Raeburn Van Buren was just about to embark on a long stint working on Hearst’s daily romantic cartoon series when he was tapped to provide a very short series for their Sunday magazine covers. Let’s All Elope was only three episodes long, and foolishly tried to tackle a story of two star-crossed couples in a comedy of errors that needed way more space to make any sense to readers. The final episode, above, reads more like the Cliff’s Notes to the story than the story itself.
Let’s All Elope ran from February 12 to 26 1933, and comes just months before the end of the King Features magazine cover series. With cover series like this, no wonder it was cancelled.

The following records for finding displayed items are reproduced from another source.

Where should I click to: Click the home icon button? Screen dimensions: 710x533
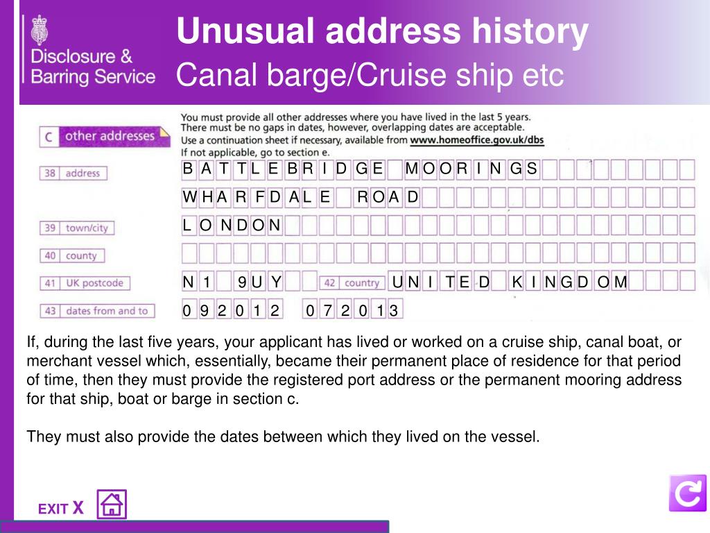(x=112, y=504)
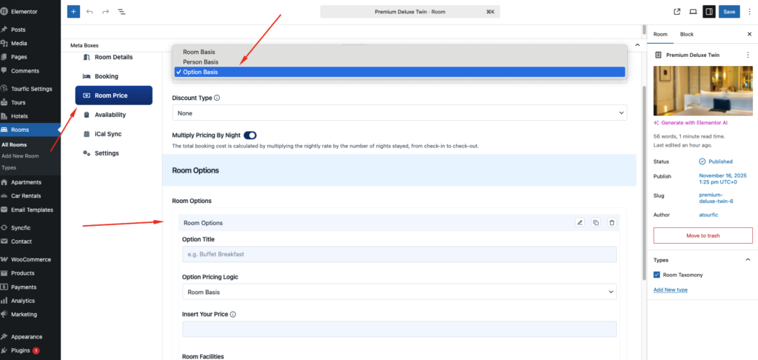The width and height of the screenshot is (758, 360).
Task: Open the Option Pricing Logic dropdown
Action: tap(399, 293)
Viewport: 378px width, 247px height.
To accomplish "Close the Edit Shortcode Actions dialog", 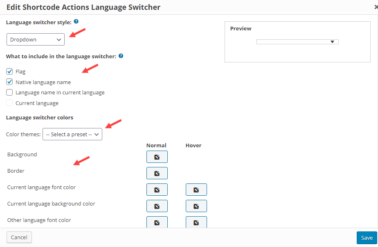I will (376, 7).

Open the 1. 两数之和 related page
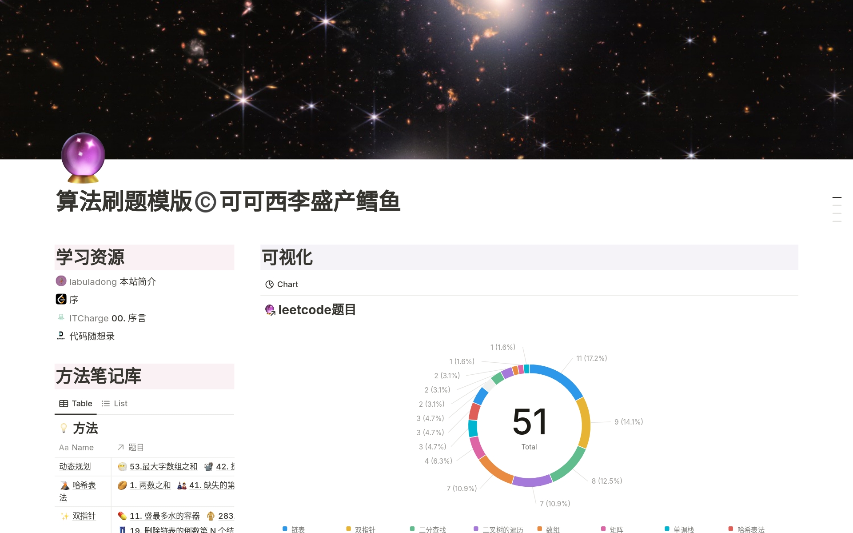pos(150,485)
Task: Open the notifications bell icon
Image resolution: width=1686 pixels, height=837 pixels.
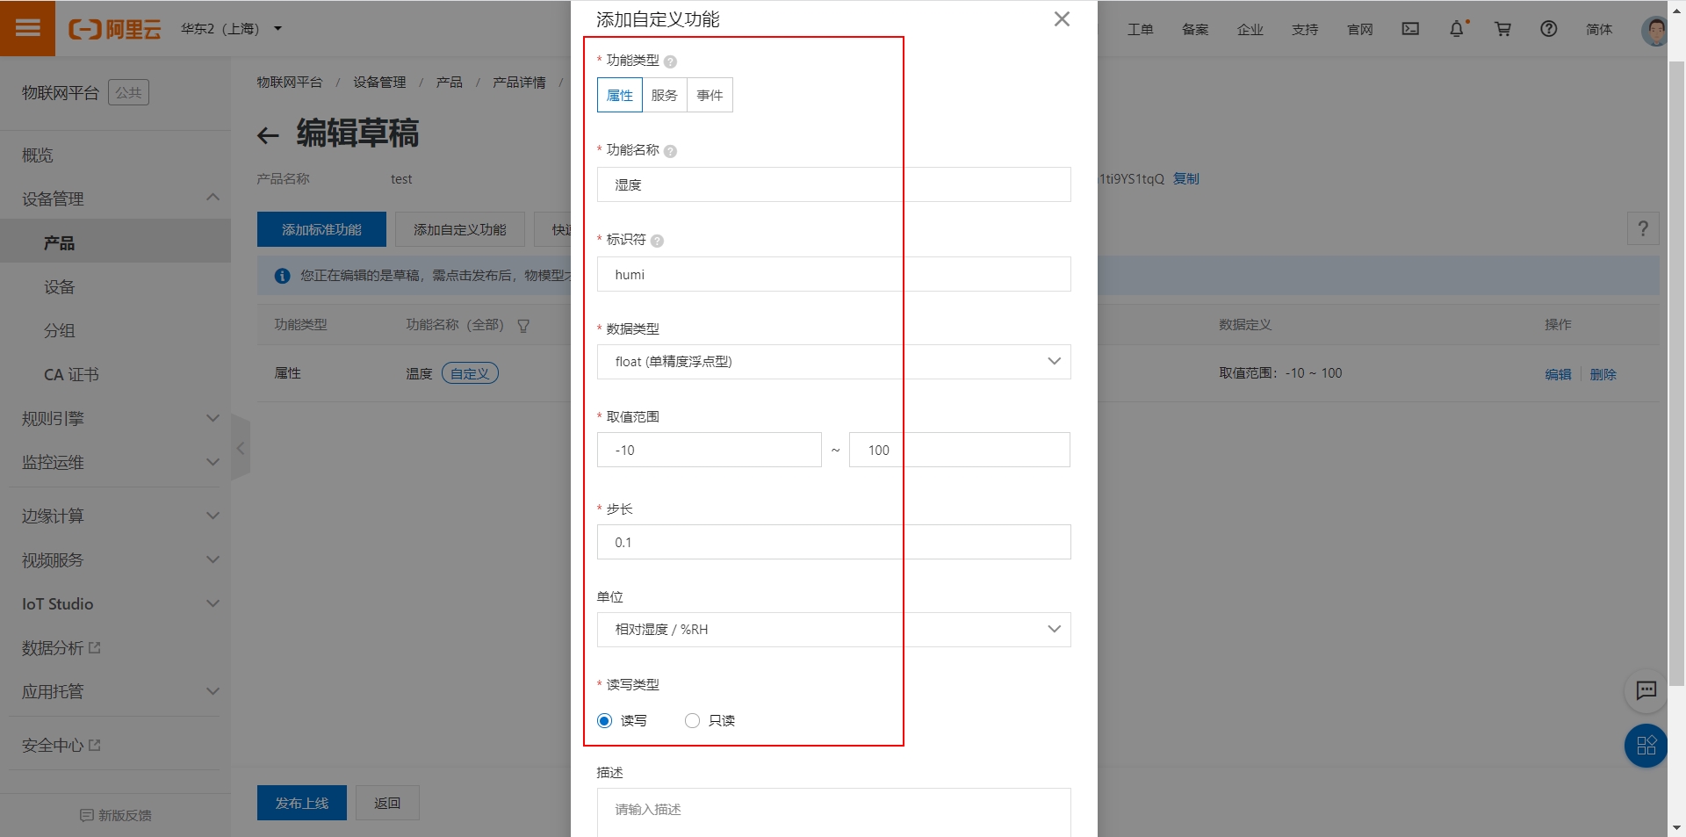Action: pos(1458,28)
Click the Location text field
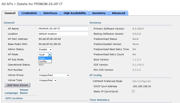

The short-running magazine series Juliet a-la Jazz ran from April 16 to May 21 1933 and marked Russell Patterson‘s last magazine cover series for Hearst for the next six years. Not that there was anything wrong with the series, since it sticks like gum to the shoe sole of the standard romantic magazine cover formula. Leggy redhead Juliet is cast in a play and the only question is whether she’ll pick the leading man, the stage manager or the director to be her off-stage romantic lead.
Carolyn Wells and Fish were both tremendous talents, but I think Wells was a better artist than she was a versifier, and Fish was a better writer than she was an artist. So what does the American Weekly do but put the two together and assign each the role in which they’re weaker.
Curious Kitty is a pretty forgettable cover series that ran in the American Weekly from June 28 to August 30 1931. The plot is that Kitty keeps getting in trouble because of her insatiable curiosity, until the final installment … well, go ahead and read it yourself, because our sample is the concluding episode of the saga. All’s well that ends well.
After our big project of Hearst magazine cover indexing back in January, here finally we’re covering one of those series. This one is Sylvia the Deb Detective, by R.F. James. I’ll spare you from going back to the index and tell you that the series ran from June 5 to October 23 1932.
This wacky series begins with a rich debutante who is just about to appear at her coming out party. Her doting papa has given her an extravagant present for the occasion, an enormous jewel. Dressing for the party, she discovers that the jewel has been stolen.
Sylvia Ritzmore, the rich deb, decides that rather than call the cops or a private dick, she will play detective and find that priceless jewel herself. Apparently this is just fine with Mama and Papa, and she proceeds to drag her boyfriend Hugh off to help her find the rock.
The fast-paced story follows Sylvia all over the world, always just one step behind the jewel thieves. Poor Hugh gets left behind after awhile, though Sylvia hardly seems to notice. No problem, she just picks up another handsome beau, Bob, a few installments later. He’s better anyway because he’s a flier, and they have a lot of travelling to do.
After lots of adventure and intrigue, Sylvia recovers not only her jewel, but a whole treasure trove of additional sparklers, making her even richer than she was. In the final installment (spoiler alert!) Bob proposes to the Deb Detective and Everyone Lives Happily Ever After.